Three RIKEN scientists have proven the ability of an ultrafast version of transmission electron microscopy to measure sound waves in nanostructures. This could aid in the development of a high-resolution imaging approach that uses ultrahigh-frequency sound waves to image structures as small as nanometers.
In clinics and hospitals, ultrasound is commonly used to examine internal organs and babies in the womb. Because the sound waves utilized have a wavelength of a few millimeters, they can picture structures down to that level.
While such a resolution is enough for medical imaging, physicists want to employ sound waves to image structures in materials as small as a few nanometers.
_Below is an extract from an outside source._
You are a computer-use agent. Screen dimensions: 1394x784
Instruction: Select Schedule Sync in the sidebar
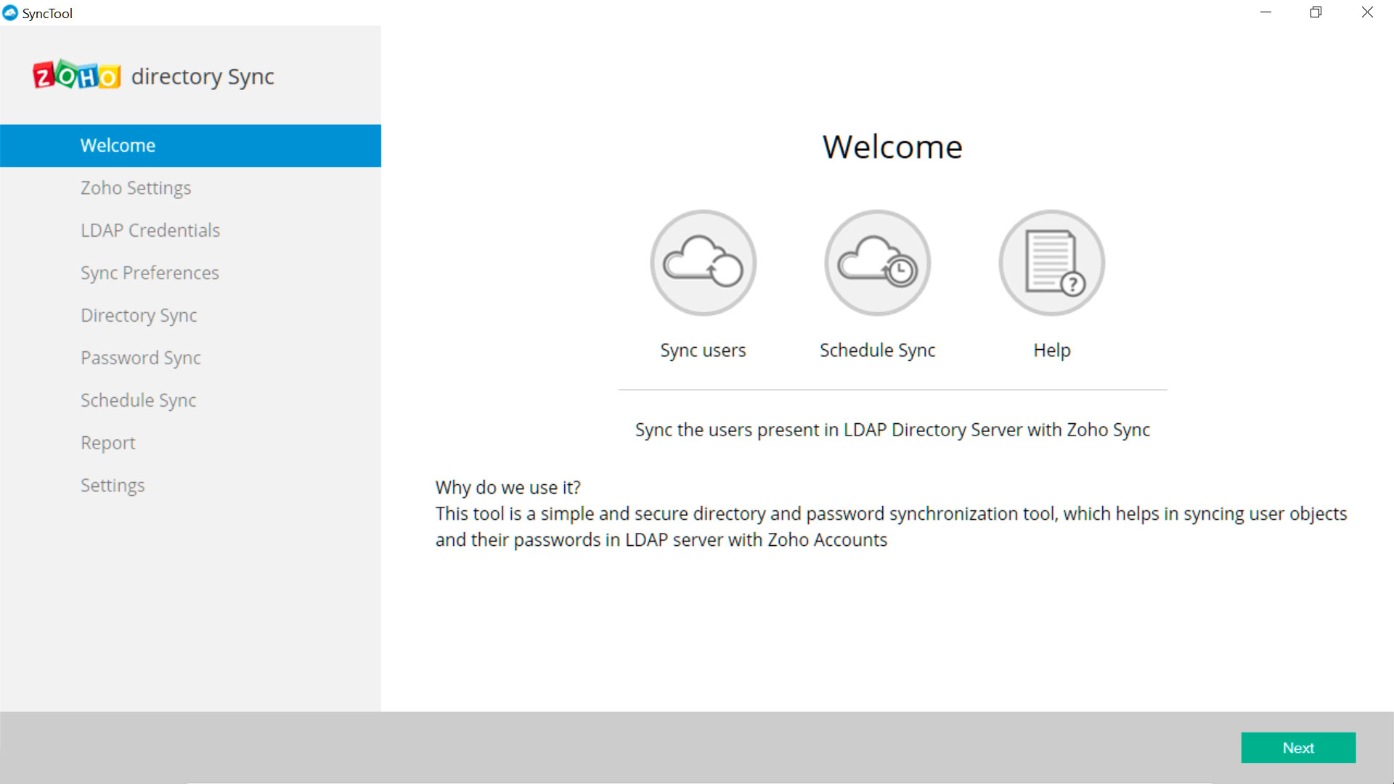point(138,400)
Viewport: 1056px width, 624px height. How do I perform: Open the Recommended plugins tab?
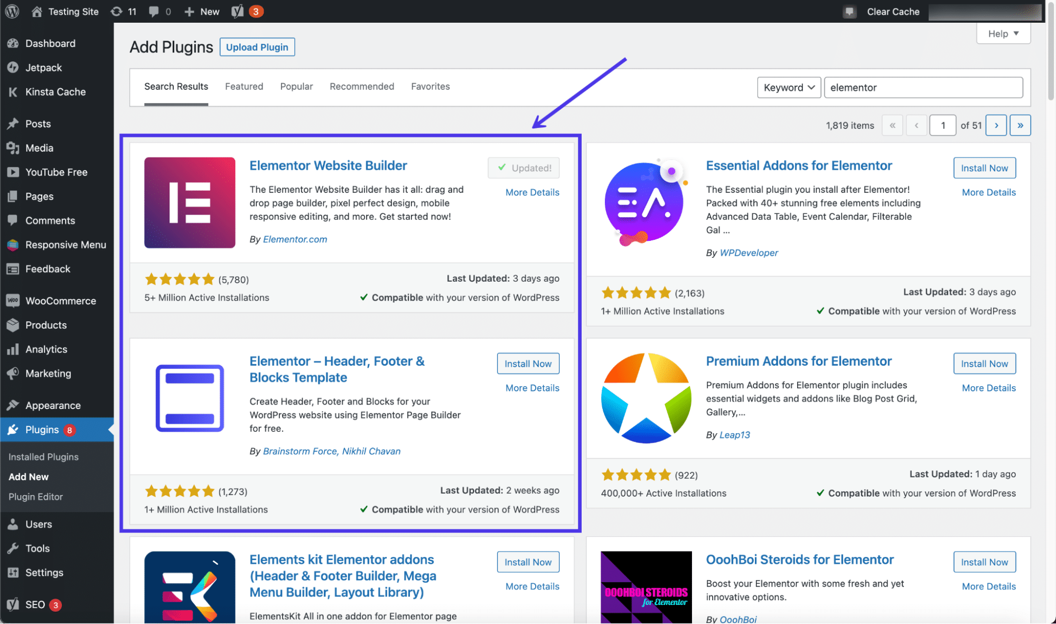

“We can use sound waves with wavelengths of about 100 nanometers or so to inspect materials, such as finding defects,” says Asuka Nakamura of the RIKEN Center for Emergent Matter Science (CEMS). “However, the sensitivity to small defects is truly wavelength dependent.”
This necessitates the generation and detection of sound waves with substantially shorter wavelengths (and thus higher frequencies). It is quite simple to generate such high-frequency sound waves—ultrashort laser pulses have been employed to generate them in metals and semiconductors for decades. However, detecting them is significantly more difficult because it needs constructing detectors with resolutions of nanometers in space and picoseconds in time.
Nakamura and CEM colleagues Takahiro Shimojima and Kyoko Ishizaka have now proved the capability of a specific type of electron microscope for imaging such ultrahigh-frequency sound waves. The findings were published in the journal Nano Letters.
They used an ultrafast transmission electron microscopy (UTEM) to detect sound waves produced by a 200-nanometer hole in the center of a thin silicon plate. A UTEM employs two laser beams separated by a little delay (see diagram above). One beam illuminates the material, while the other produces an ultrashort electron pulse in the microscope. This configuration allows for the resolution of very short timescales.
When the trio theoretically calculated the waves and compared the simulations to experimentally observed photos, they discovered good agreement.
The photos’ quality exceeded the team’s expectations, allowing them to run a Fourier-transform analysis (a common mathematical analytic approach) on them. “We didn’t intend to characterize the sound waves before performing these experiments,” Nakamura explains. “However, once we had the data, we noticed it was very beautiful, and we could apply the Fourier transformation.” That took me by surprise.”
The researchers propose to use UTEM to examine ultrafast structural and magnetic dynamics in solids caused by such nanometric sound waves.